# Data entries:
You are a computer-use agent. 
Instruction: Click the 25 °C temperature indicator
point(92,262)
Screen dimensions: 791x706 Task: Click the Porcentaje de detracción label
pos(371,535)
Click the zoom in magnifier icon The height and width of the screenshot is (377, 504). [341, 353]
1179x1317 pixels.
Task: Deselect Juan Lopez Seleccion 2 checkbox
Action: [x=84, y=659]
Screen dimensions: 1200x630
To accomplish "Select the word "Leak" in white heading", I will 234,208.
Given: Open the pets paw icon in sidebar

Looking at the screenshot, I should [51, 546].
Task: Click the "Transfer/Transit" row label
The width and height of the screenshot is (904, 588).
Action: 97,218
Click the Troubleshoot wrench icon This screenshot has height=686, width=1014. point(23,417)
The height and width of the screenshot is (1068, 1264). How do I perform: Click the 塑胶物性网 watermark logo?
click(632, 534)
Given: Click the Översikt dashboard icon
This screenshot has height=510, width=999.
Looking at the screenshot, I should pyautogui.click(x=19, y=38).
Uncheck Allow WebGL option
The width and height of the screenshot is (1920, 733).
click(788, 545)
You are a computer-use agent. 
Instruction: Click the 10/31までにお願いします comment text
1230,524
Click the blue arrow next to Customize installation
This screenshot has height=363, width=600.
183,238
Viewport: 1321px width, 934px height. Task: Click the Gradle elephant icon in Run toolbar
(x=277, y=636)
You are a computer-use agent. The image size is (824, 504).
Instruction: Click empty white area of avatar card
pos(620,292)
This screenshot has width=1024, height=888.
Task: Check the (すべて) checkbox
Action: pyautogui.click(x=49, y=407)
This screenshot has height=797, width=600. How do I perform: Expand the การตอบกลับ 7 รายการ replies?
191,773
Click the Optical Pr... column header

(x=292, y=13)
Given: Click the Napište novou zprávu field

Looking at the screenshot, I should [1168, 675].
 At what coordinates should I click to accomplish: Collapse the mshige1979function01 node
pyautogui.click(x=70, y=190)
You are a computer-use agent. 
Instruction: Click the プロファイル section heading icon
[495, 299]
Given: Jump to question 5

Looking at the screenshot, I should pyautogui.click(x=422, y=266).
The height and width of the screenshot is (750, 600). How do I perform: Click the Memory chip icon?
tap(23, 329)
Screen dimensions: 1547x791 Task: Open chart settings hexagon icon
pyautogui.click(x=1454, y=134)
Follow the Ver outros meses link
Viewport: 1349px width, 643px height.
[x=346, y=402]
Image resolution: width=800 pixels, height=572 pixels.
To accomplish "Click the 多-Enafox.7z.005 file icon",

# Work to complete:
Set down, exactly as they appear above, all lines from the one that has "Screen dimensions: 1547x791" down to the one that has "Image resolution: width=800", including those two and no others.

# Expected output:
Screen dimensions: 1547x791 Task: Open chart settings hexagon icon
pyautogui.click(x=1454, y=134)
Follow the Ver outros meses link
Viewport: 1349px width, 643px height.
[x=346, y=402]
Image resolution: width=800 pixels, height=572 pixels.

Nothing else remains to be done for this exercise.